In 1975, however, the Nevada Legislature disbanded the commission, making the State Public Defender a direct gubernatorial appointment. In 1979, the then-current State Public Defender resigned his post, stating that the scheme for financing the Public Defender’s office rendered accomplishing the agency’s mission impossible and that the 1975 Legislature had changed the appointment scheme to that of a purely political appointment. In 1989, the State Public Defender was placed under the Department of Human Resources, where it remains today. This means: (1) to secure adequate funding, the State Public Defender must first advocate for its resources against all of the other departments within Human Resources; and (2) the Human Resources budget must then compete against the other executive branch funding priorities. Since this re-organization, services have steadily declined. By 1999, the majority of rural counties had left the state system once the state reduced its share of the costs to approximately 47%.

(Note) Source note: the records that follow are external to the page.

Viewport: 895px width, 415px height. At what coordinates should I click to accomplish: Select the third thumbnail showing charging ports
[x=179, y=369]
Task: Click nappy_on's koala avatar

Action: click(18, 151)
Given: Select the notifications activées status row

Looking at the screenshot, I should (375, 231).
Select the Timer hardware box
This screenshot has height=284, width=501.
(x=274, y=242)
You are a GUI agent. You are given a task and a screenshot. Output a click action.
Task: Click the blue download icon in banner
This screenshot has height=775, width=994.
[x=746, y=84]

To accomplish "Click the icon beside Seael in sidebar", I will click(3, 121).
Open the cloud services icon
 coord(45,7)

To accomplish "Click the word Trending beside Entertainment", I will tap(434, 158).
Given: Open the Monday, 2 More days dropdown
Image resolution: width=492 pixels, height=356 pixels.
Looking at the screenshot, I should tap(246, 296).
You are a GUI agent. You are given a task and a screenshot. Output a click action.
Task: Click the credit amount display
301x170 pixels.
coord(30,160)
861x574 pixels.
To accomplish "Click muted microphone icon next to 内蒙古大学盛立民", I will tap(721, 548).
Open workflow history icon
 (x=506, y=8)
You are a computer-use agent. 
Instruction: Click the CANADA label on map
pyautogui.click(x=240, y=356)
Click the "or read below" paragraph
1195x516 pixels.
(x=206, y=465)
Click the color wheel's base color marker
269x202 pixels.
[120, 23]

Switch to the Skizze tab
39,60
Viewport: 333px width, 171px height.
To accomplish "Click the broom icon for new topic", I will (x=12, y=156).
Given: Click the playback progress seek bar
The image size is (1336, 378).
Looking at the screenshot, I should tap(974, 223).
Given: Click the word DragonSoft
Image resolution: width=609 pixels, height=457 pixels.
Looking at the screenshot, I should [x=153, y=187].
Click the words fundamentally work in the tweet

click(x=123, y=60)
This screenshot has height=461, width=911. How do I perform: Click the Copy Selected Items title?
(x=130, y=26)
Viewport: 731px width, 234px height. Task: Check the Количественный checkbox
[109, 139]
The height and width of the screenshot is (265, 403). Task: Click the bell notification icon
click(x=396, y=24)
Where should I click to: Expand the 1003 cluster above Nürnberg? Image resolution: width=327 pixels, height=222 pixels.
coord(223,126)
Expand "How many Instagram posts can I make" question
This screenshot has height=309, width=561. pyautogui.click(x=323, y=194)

The failure of the State Public Defender system left many rural counties with a Hobson’s choice -- continue to participate in the State Public Defender system and receive some financial assistance but inadequate services, or shoulder the entire financial burden but have more say over how services would be delivered. County after county left the program and, in most instances, settled on flat-fee contracting systems, in which a lawyer is paid a fixed amount to take all or a certain percentage of the counties’ indigent defense cases, no matter how many cases that might be.
A 2000 report to the Nevada Supreme Court, conducted by The Spangenberg Group under a joint grant from the Department of Justice’s Bureau of Justice Assistance and the American Bar Association’s Bar Information Program, further examined the problems of rural Nevada. One county studied was Nye County. Nye County is 18,150 square miles, or approximately the size of Massachusetts, Vermont and Rhode Island combined. The county has two county seats and two county courthouses situated four hours apart by car (approximately the drive time from Providence, RI to Montpelier, VT, or, from Oklahoma City, OK to Dallas, TX). Though the county has two DA offices and two sets of court staff, all primary indigent defense cases were handled by a single public defender. The arrangement was that he would receive a single flat fee, no matter how many cases came into court and no matter which court they came into. The contract did not provide any reimbursement for overhead costs, including mileage. The attorney found it so difficult to make ends meet that he ended up taking an additional contract in a neighboring county (Esmeralda), or adding approximately ¾ of Connecticut to his coverage area. At the time of the DOJ/ABA Report (2000), the state was paying only approximately 40% of the costs for counties that used the State Public Defender system. That state contribution has now plummeted to a mere 20%.
Nevada’s counties are further constrained in their ability to fund indigent defense due to being a “Dillon’s Rule” state. “Dillon’s Rule,” named after the Iowa Supreme Court judge who penned it [City of Clinton v. Cedar Rapids and Missouri Railroad Company, 24 Iowa 455 (1868)], holds that counties possess and can exercise only those powers expressly granted them by the state legislature, and no others. As such, counties’ authority to increase or add new revenue streams to pay for indigent defense is limited by the legislature. In October 2008, the Rural Sub-committee of the Nevada Indigent Defense Task Force filed their final report with the Supreme Court, calling for a state takeover of indigent defense in the rural counties. To date, no action has been taken by either the legislature or the Supreme Court.
NACo’s call for reform is most welcomed in addressing these deep-rooted problems in rural America. Nevada is not the only state in our country with vast geographic rural areas. NACo’s proposal might go far toward increasing the quality of Sixth Amendment representation in states such as Texas, Idaho, and Michigan.
The press release coincided with NACo’s annual symposium on justice and public safety. A national voice like that of NACo, working to improve the state of indigent defense, helps to bring in other non-traditional allies, such as the Association of Prosecuting Attorneys (APA). APA President David LaBahn is quoted as saying, “[e]ncouraging multi‐county systems in rural America makes a lot of sense to many prosecutors in our association. … Scheduling may be a problem, but if we can send a man to the moon we should be able to get the prosecutor, the judge and the public defender to the same county courthouse at the same time.”